Text block —
====

The update introduced dual exit mechanisms to align USD0++ with its vision of a bond-like financial instrument backed by real-world revenue streams. Users now have two options — a “conditional exit” for 1:1 redemption at the $1 peg, requiring forfeiture of accrued rewards, or an “unconditional exit” offering immediate cash-out at a floor price of $0.87, which will gradually rise to $1 over four years.
These changes led to multimillion-dollar liquidations and liquidity shifts on platforms such as Curve Finance and Pendle.
USD0, a stablecoin with a market capitalization of $1.57 billion, is pegged to the US dollar and fully backed by real-world assets such as US Treasury bills. Users can stake USD0 to convert it into USD0++, a bond-like token that locks funds for four years and generates yield in the protocol’s native token, USUAL.
Community backlash
Stani Kulechov, founder of DeFi platform Aave, criticized the update on X, calling it an example of how hardcoded and immutable price feeds can lead to problems.

====

Data block —
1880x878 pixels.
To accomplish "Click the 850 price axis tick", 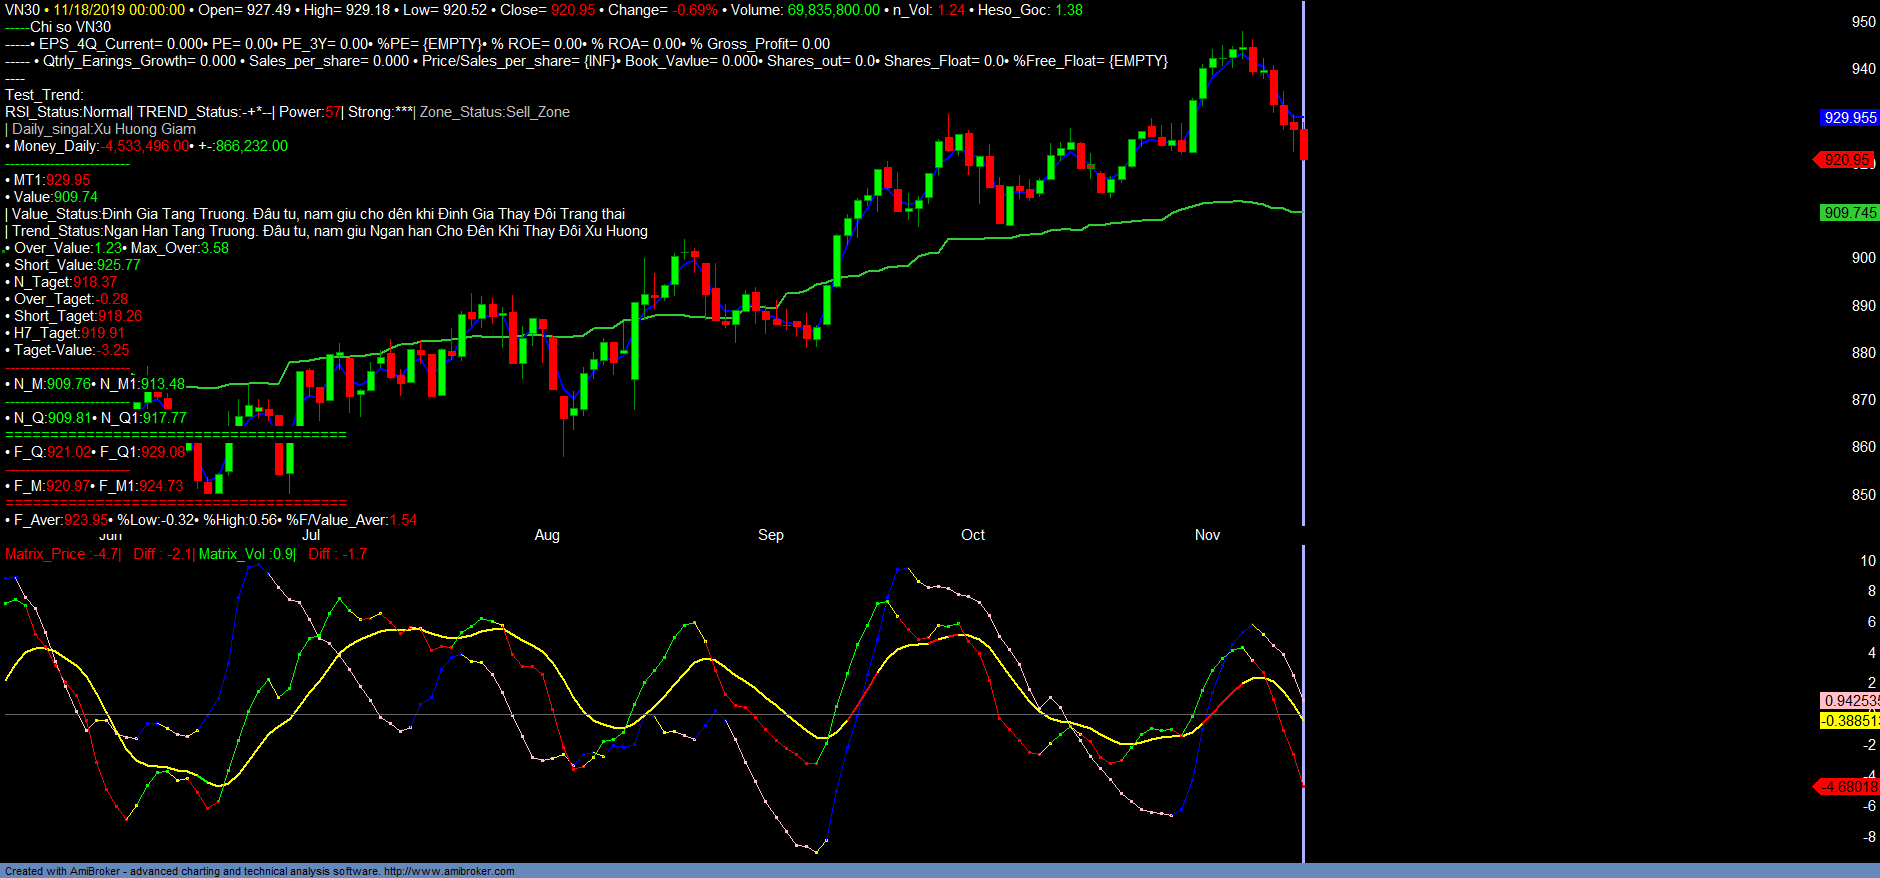I will [1863, 495].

====

Problem statement —
Please continue the USD0++ stablecoin article from its last sentence, the one quoting Stani Kulechov's criticism on X.

Solved problem —
Michael Egorov, founder of Curve Finance, highlighted the underlying mechanics of USD0++, noting that its backing by 4-year Treasury bills makes a discount likely. He said, “USD0++ should likely have a discount,” adding that the change caught many off guard. “This was unexpected for many, so some protocols hardcoded price oracle for USD0++ to 1.0,” Egorov stated.
Ignas, a DeFi researcher, questioned the governance process behind the update.
“Whitepaper specifies that ‘the DAO reserves the authority to set this price floor, allowing USD0++ holders to exchange their tokens for USD0 at a rate below the standard 1:1 redemption ratio.’ Where was the DAO vote? USUALx holders needed to vote on this,” Ignas pointed out.
Cointelegraph reached out to Usual Labs for comments but received no response before publication.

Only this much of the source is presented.